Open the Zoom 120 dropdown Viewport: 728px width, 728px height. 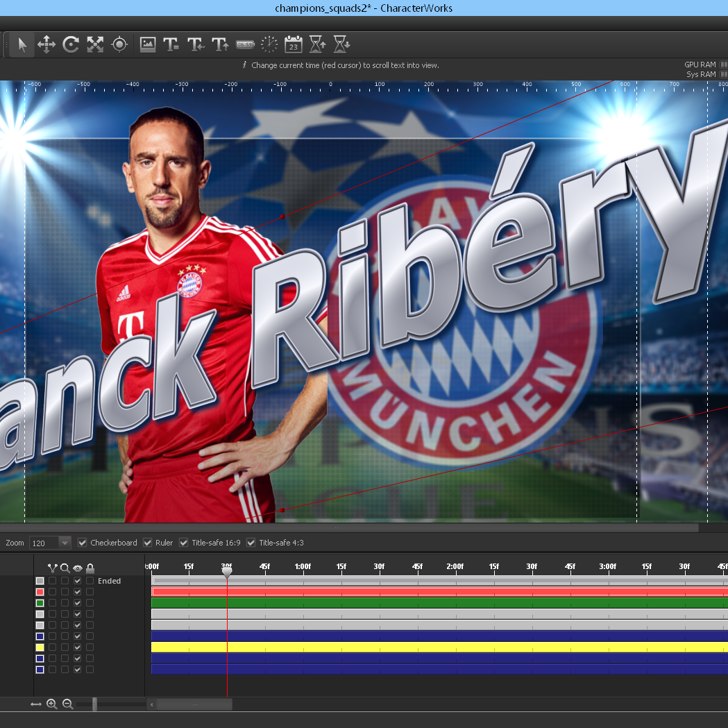pos(65,543)
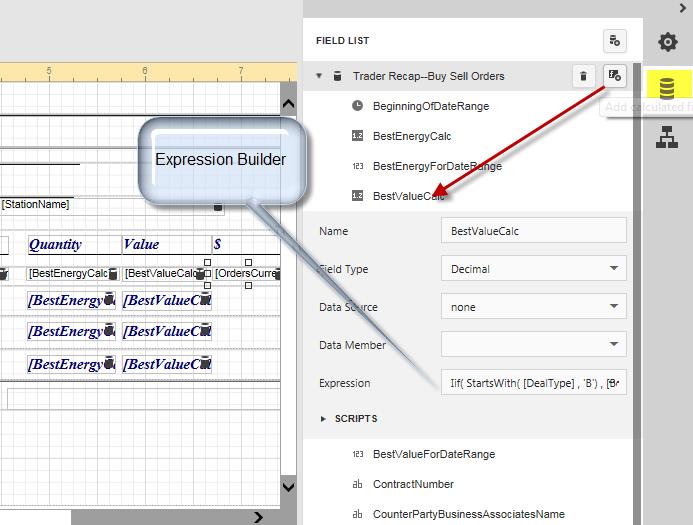Click the Add calculated field icon
The image size is (693, 525).
pyautogui.click(x=615, y=76)
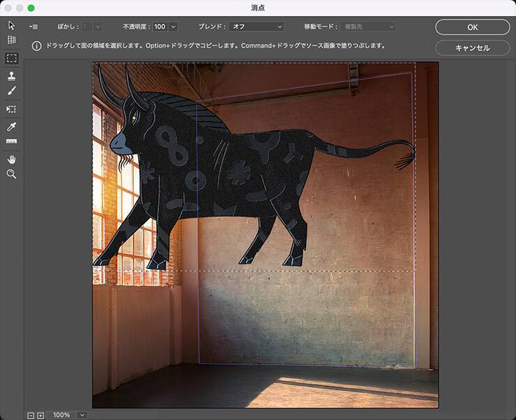Select the Edit Plane arrow tool

tap(11, 25)
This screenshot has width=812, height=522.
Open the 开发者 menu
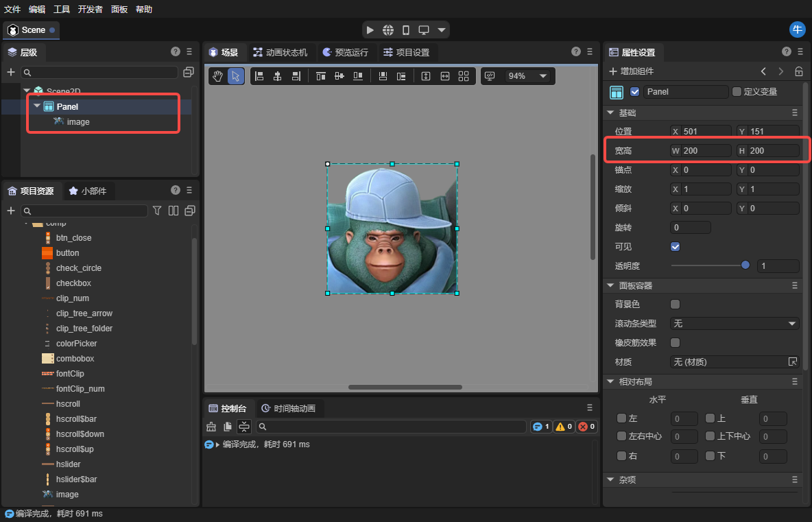point(90,10)
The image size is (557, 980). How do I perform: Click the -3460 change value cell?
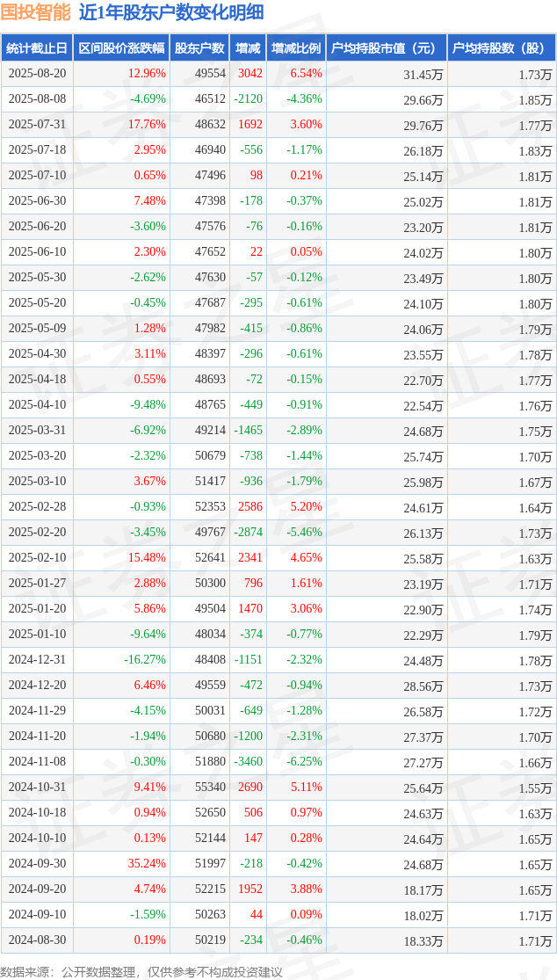pos(248,762)
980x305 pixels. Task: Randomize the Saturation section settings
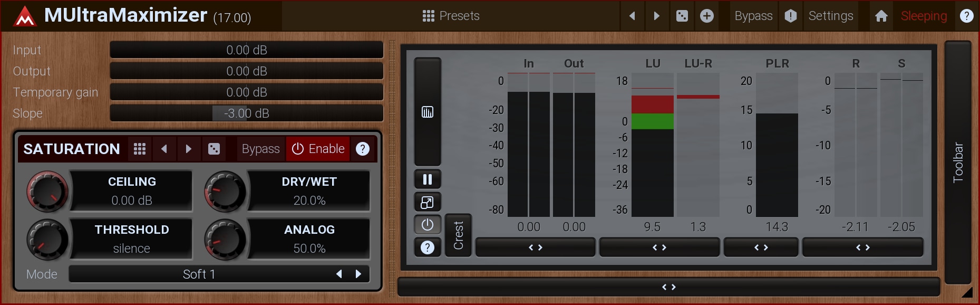pyautogui.click(x=214, y=149)
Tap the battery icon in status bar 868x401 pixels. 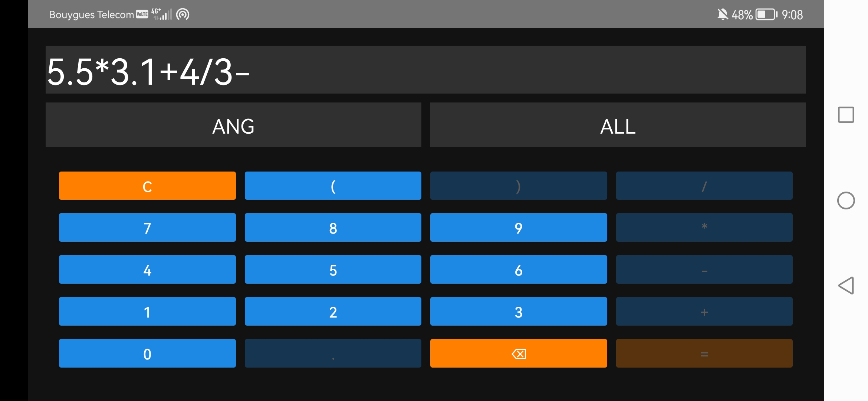(x=766, y=14)
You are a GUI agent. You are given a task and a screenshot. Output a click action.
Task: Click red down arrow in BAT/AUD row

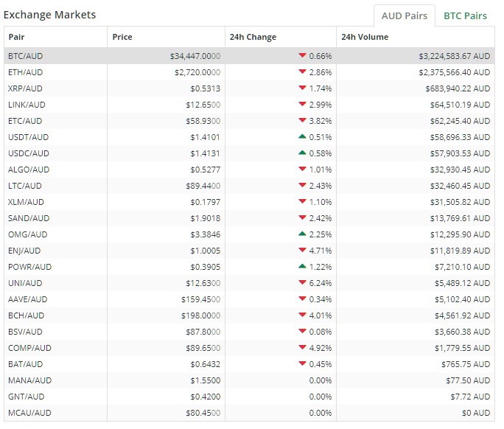302,363
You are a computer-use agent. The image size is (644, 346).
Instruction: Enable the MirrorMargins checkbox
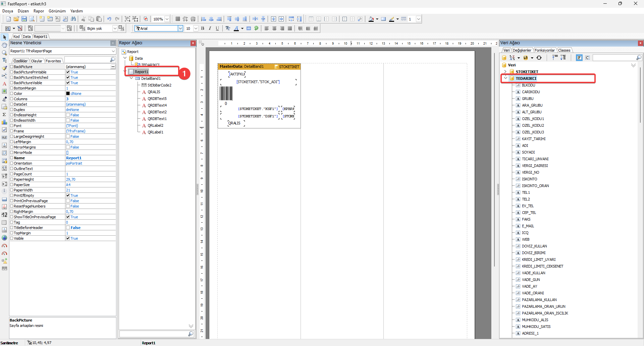68,147
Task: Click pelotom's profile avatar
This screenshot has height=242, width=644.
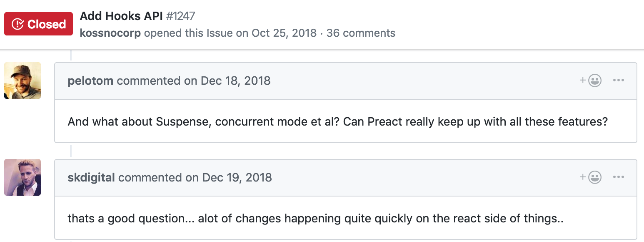Action: coord(22,81)
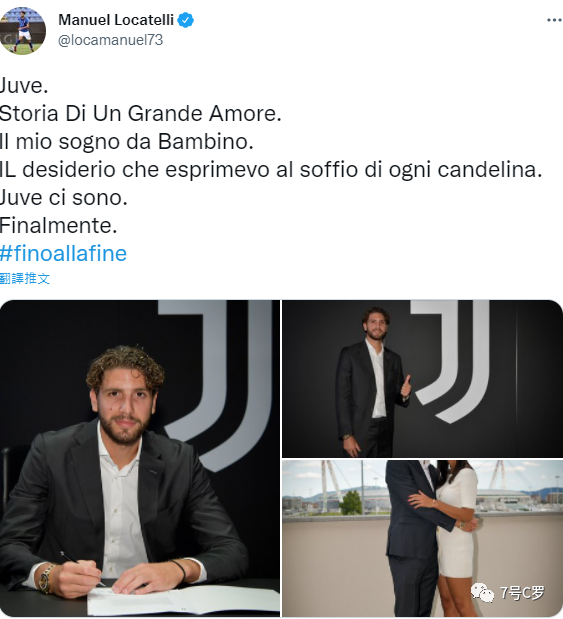Open Manuel Locatelli's profile avatar

[23, 30]
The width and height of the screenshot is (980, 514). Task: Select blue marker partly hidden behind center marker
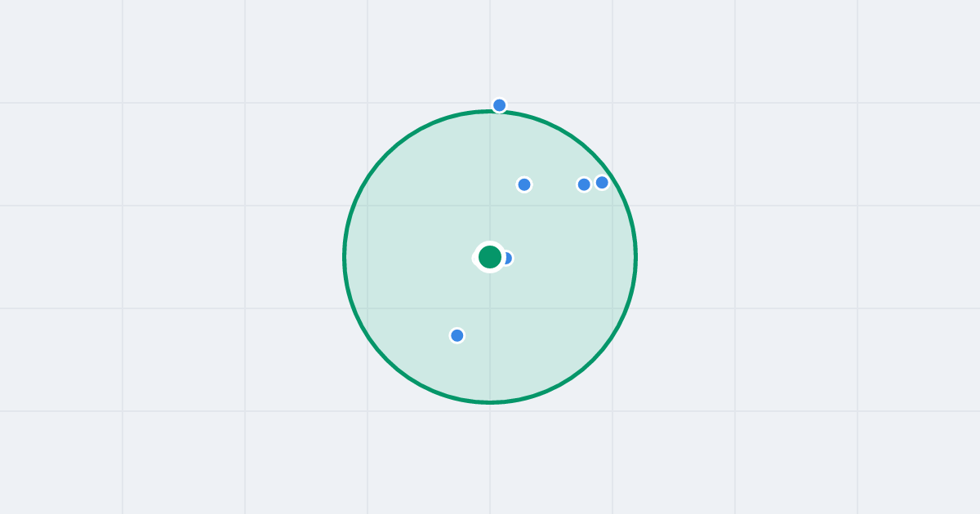pos(507,258)
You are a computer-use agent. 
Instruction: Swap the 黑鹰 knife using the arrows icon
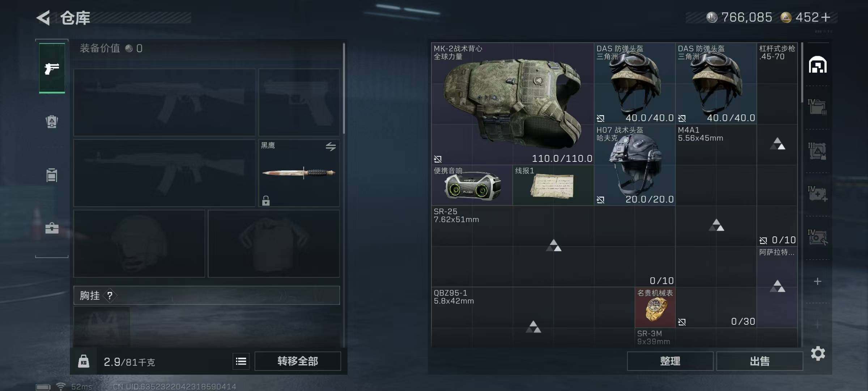331,147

Problem to work on: What is needed is a word-for-word repeat of every line from the line with "This screenshot has height=242, width=644." to the end of the entries above; leave out the pictures.

Task solution:
This screenshot has height=242, width=644.
Action: coord(22,81)
Open Manuel Locatelli's profile avatar

[23, 30]
The width and height of the screenshot is (980, 514). Task: Select blue marker partly hidden behind center marker
pos(507,258)
You are a computer-use agent. 
Instruction: Swap the 黑鹰 knife using the arrows icon
331,147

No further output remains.